Via The Knight Science Journalism Tracker



  1. The fourth mistake is accepting the tyranny of the list of a small number of atomic items (i blame powerpoint™)   ;-)

  2. Where I live, I’m constantly gritting my teeth through newscasts which spout this kind of stuff:
    “Two years ago, it increased by 5,430 cases over the previous year, but last year it increased by 13%.”

    Gah!d  Ff…f.f.f.f.f…ff.ff.fff..ff..!

    That’s when I reach for the bottle…

  3. The second “mistake” is a little more complicated.

    It is true that cause-and-effect claims with observational data deserve special scrutiny.  Yet, when there is a strong source of variation in the main explanatory variable, good statistical analysis with appropriate model and controls can sometimes generate plausible cause and effect claims.

    For many important questions, a random assignment study is not possible.  Insisting on random-assignment designs as a requirement for all cause-and-effect claims amounts to setting the burden of proof arbitrarily high.  A better approach is to reflect on the possible benefit or harm from a Type I error (believing a claim when it is false) and Type II error (rejecting a claim when it is true).  In some circumstances, it is good research policy to accept only random-assignment studies.  In other circumstances, it is wise to be more flexible.

  4. Sorry for being being completely obtuse and it is obviously my fault for being so, but phrases like…

    “Many stories use relative risk reduction or benefit estimates without providing the absolute data…”

    … and now I’m lost! 

    If someone can understand this “statistician” or “actuary speak” or is even smart enough to know what was written upon first glance than these readers are probably aware enough to know the perils or the “dark arts” of navigating a science article.

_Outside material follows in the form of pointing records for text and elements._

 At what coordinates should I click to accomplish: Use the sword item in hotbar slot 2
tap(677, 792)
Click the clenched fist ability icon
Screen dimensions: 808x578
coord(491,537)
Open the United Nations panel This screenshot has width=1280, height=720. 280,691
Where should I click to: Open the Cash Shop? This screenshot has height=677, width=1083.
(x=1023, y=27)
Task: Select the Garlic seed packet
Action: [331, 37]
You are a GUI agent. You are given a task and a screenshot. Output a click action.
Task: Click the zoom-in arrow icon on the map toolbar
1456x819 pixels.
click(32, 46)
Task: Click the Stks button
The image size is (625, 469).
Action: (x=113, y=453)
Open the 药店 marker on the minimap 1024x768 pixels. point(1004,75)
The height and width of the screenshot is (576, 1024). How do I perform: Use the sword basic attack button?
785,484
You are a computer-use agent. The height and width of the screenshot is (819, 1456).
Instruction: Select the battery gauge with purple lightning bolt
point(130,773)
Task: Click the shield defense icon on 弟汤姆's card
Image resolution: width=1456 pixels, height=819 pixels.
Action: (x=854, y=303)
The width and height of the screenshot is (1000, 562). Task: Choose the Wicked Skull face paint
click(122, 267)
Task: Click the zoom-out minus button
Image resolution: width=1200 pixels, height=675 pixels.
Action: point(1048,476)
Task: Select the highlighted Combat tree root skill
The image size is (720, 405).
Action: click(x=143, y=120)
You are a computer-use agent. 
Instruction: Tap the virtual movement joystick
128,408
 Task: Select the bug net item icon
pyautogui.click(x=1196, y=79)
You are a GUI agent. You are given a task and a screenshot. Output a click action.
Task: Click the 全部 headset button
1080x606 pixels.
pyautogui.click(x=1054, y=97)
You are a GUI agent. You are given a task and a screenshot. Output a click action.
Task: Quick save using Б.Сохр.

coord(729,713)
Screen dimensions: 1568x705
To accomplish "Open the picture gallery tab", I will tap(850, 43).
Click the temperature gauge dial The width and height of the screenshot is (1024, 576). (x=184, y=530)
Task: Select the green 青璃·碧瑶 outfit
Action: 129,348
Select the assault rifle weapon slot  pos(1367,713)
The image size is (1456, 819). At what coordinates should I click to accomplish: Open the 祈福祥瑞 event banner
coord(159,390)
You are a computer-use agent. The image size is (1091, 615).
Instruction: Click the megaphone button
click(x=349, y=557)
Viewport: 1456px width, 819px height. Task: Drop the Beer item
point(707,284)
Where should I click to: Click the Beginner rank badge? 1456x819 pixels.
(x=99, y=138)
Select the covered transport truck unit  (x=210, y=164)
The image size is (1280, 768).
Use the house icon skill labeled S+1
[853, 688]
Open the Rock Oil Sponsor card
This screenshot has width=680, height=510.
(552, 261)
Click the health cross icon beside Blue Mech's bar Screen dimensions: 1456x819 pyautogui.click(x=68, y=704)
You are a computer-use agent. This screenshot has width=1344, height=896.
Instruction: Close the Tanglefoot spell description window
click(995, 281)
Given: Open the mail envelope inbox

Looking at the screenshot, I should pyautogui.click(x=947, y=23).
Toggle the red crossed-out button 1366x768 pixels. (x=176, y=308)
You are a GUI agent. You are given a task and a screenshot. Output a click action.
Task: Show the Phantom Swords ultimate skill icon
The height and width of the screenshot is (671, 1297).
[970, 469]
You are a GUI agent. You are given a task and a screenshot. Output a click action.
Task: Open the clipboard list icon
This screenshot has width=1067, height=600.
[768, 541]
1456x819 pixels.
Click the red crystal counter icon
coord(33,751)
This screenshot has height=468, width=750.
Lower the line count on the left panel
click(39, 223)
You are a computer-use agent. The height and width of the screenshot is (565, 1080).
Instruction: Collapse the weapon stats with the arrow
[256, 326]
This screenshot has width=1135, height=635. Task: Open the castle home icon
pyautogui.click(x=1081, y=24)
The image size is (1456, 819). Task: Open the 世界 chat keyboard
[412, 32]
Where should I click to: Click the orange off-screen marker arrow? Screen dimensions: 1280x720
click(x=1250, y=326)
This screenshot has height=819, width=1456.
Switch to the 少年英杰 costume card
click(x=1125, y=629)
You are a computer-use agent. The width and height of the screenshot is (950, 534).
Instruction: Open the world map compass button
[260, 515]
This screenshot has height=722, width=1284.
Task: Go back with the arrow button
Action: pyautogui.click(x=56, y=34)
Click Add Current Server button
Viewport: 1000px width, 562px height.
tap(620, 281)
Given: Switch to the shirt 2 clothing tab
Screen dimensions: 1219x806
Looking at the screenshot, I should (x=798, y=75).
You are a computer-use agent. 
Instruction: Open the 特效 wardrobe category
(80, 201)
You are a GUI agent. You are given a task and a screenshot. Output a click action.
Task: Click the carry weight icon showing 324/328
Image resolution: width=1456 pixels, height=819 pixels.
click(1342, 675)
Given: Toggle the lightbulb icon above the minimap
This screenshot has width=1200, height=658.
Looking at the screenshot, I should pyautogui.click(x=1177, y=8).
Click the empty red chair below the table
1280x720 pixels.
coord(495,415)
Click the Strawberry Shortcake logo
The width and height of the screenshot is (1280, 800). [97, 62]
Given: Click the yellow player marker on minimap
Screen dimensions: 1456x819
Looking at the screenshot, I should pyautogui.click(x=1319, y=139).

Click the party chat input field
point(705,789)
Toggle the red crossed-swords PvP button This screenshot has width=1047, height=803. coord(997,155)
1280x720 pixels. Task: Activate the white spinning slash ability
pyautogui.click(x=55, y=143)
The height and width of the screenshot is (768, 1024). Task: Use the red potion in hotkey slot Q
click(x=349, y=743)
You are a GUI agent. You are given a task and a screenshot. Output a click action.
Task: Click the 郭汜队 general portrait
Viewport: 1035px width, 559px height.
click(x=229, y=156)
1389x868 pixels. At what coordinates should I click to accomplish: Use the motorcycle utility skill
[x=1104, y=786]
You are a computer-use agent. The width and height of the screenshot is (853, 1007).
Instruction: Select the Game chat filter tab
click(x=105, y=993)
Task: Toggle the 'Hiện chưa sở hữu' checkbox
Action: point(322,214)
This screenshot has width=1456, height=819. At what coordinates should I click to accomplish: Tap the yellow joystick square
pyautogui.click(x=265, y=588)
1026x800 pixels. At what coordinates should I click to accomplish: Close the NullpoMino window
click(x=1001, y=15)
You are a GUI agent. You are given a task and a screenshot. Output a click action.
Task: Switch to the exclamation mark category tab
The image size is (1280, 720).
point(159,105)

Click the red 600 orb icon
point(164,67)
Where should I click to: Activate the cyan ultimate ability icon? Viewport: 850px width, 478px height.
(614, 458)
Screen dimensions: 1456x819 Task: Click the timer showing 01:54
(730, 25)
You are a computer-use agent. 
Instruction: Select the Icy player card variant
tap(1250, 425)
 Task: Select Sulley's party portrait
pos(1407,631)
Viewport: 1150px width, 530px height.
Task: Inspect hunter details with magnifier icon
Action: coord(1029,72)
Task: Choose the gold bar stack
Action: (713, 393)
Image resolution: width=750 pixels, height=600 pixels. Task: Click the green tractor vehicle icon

    As for one of your lower IQ readers, I gained nothing, understood nothing, and will go believing all the articles at Science Daily as factual and accurate due to your “over-my-head explanation.”

    Please take this as a constructive blog criticism and use your synopsis to help some us get it.

    1. You might want to read the sentence that follows the one you quoted, since it explains it pretty well…

      To re-iterate:A “50% reduction in risk” sounds like a huge amount and makes a nice headline.  This is ‘relative risk reduction’. It is often deceitful because you don’t know how big the risk is.I could also say “this reduced the risk from a 1-in-a-million chance to a 1-in-2-million chance”.  This is the ‘absolute risk  reduction’ and provides a more useful risk assessment.Note that going from 1-in-a-million to 1-in-2-million is a 50% reduction in risk.

  5. This is a really common problem with how drug studies are advertised to physicians and patients alike.  A drug is touted as reducing someone’s risk of (let’s say) a heart attack by 30%.  If you look at the probability of having an MI as being in the range of 3-5% over 5 years for that target population, the actual risk reduction is only 1-2%.  Another way to look at it (and a useful way to describe that situation to patients) is called NNT or “number needed to treat” . In other words I would need to treat approximately 100 people like that patient for 5 years for one of them to avoid having a heart attack.

  6. Nick says, “In other words I would need to treat approximately 100 people like that
    patient for 5 years for one of them to avoid having a heart attack.”  The points made in the article are valid.  Nick’s comment is not. Therein lies the rub.

    Nick might treat only one patient and that patient might fall within the class of persons who can benefit from the procedure or medication. When you tell someone that there is a 1% chance of something adverse occurring, the patient get’s worried, and a lot of people want to reduce the risk to zero.

    There is an addition shortcoming in many medical articles. They rarely tell you why you should accept as adequate, purposes, the size of group from which they derive their statistical conclusions. Is it any wonder that the appropriateness of eating or not eating certain foods, taking or not taking certain medication or having/not having a certain medical procedure seems t go on an acceptability roller-coaster ride every year.